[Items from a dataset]
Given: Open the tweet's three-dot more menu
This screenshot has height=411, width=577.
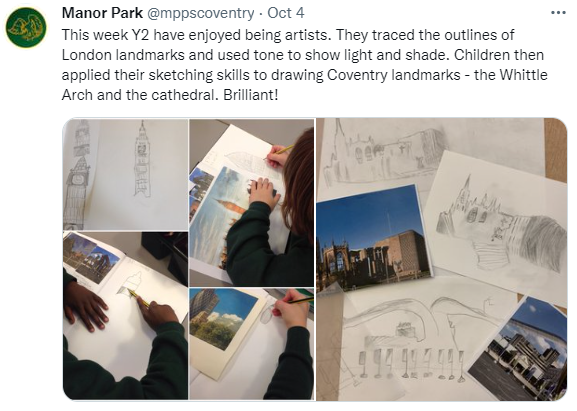Looking at the screenshot, I should coord(558,13).
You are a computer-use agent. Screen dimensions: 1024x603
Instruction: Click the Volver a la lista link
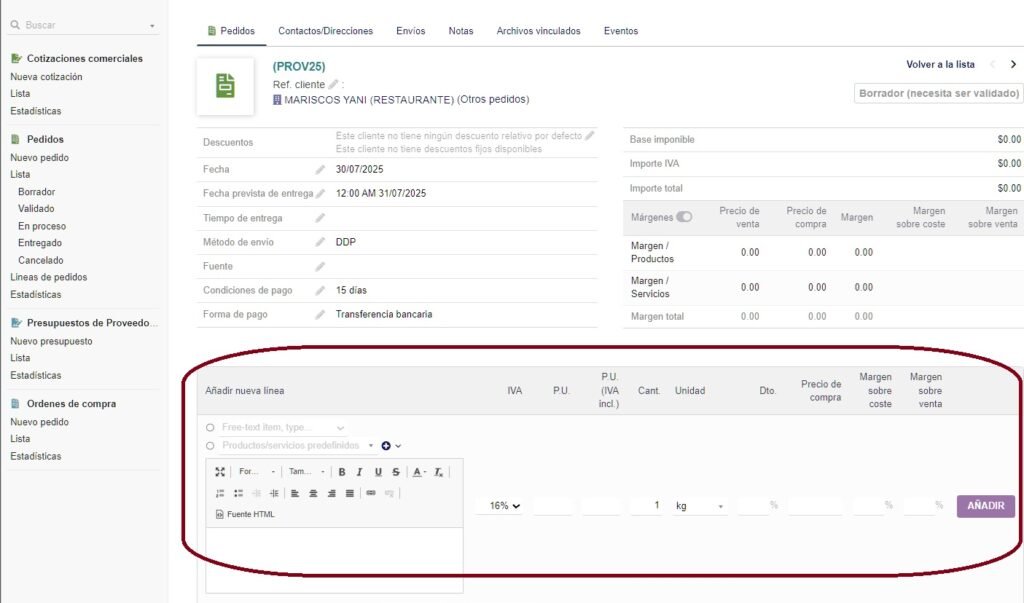940,65
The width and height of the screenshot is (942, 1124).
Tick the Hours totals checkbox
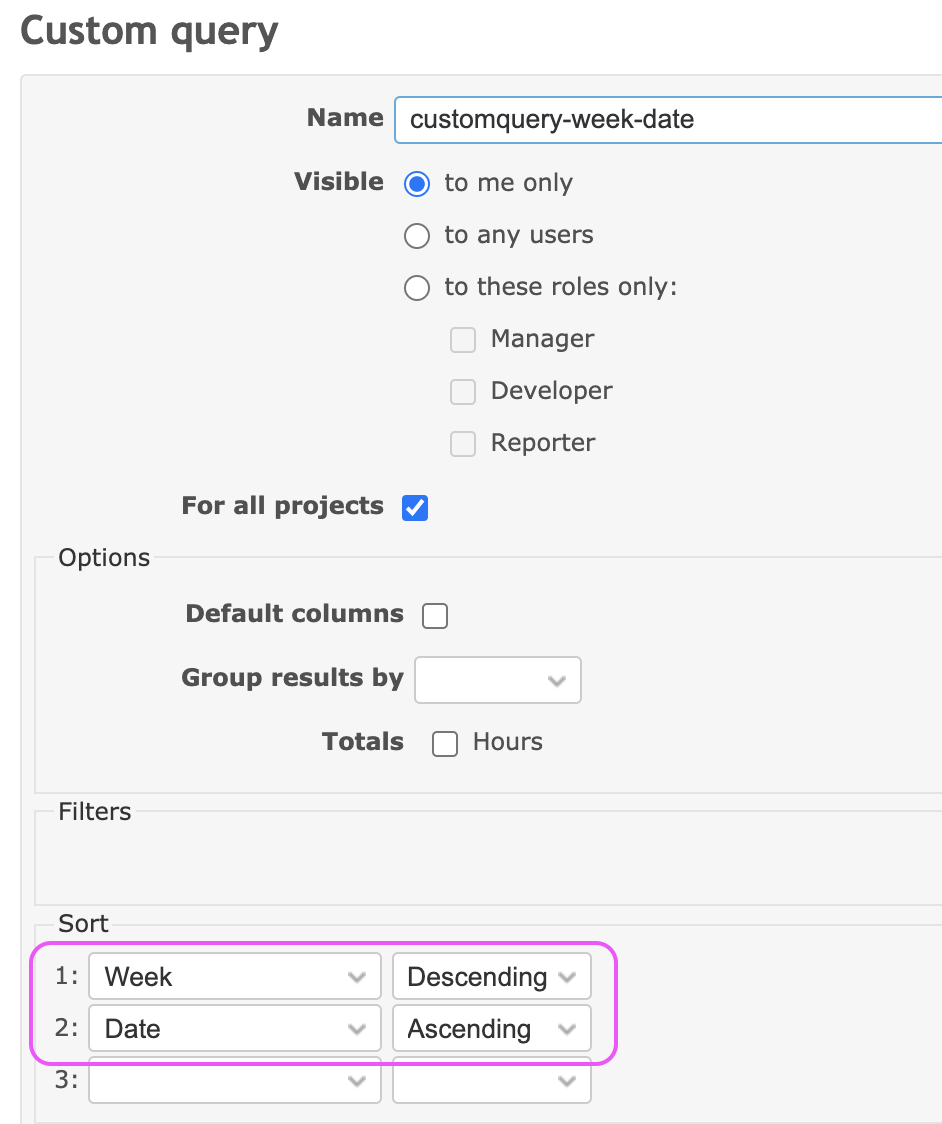click(x=444, y=743)
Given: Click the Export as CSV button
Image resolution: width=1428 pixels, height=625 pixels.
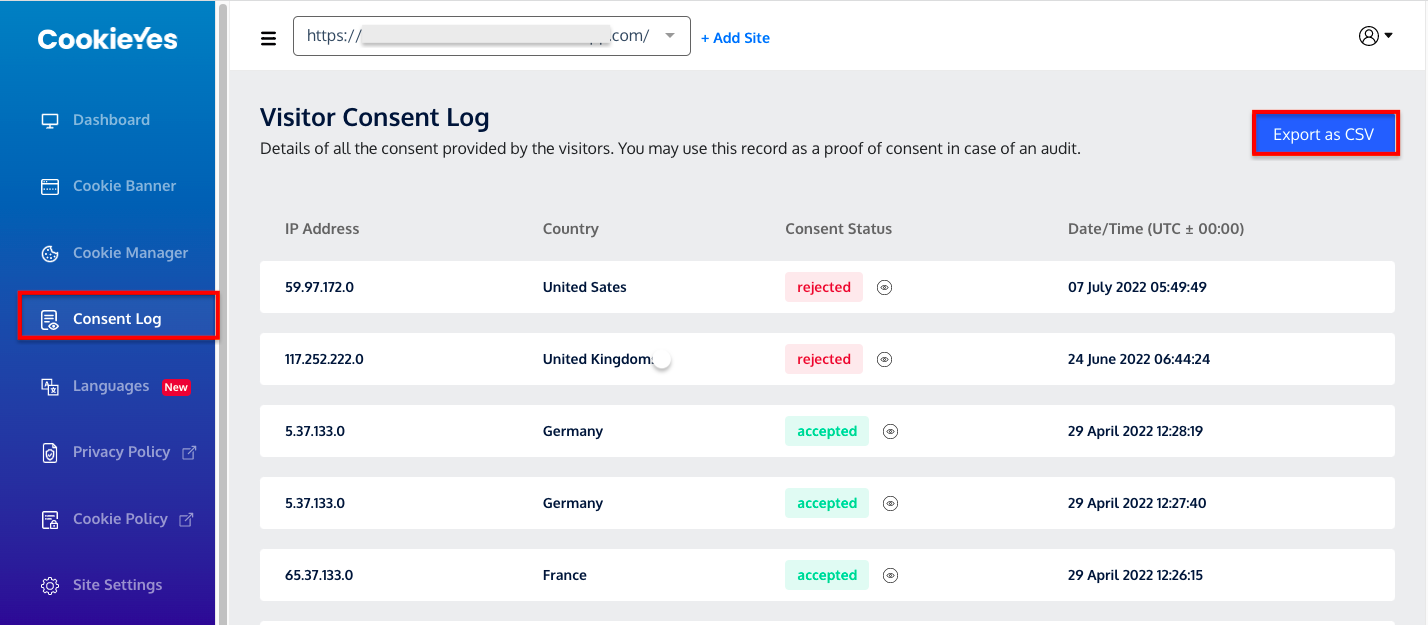Looking at the screenshot, I should (x=1325, y=132).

BRIEF:
Quote, please, only the lines running from the one with "Tick the Hours totals checkbox" down to the final line of the data above, keeping both ends and skipping the pictures.

FINISHED TASK:
Tick the Hours totals checkbox
click(x=444, y=743)
Given: Click the Export as CSV button
Image resolution: width=1428 pixels, height=625 pixels.
Looking at the screenshot, I should (x=1325, y=132).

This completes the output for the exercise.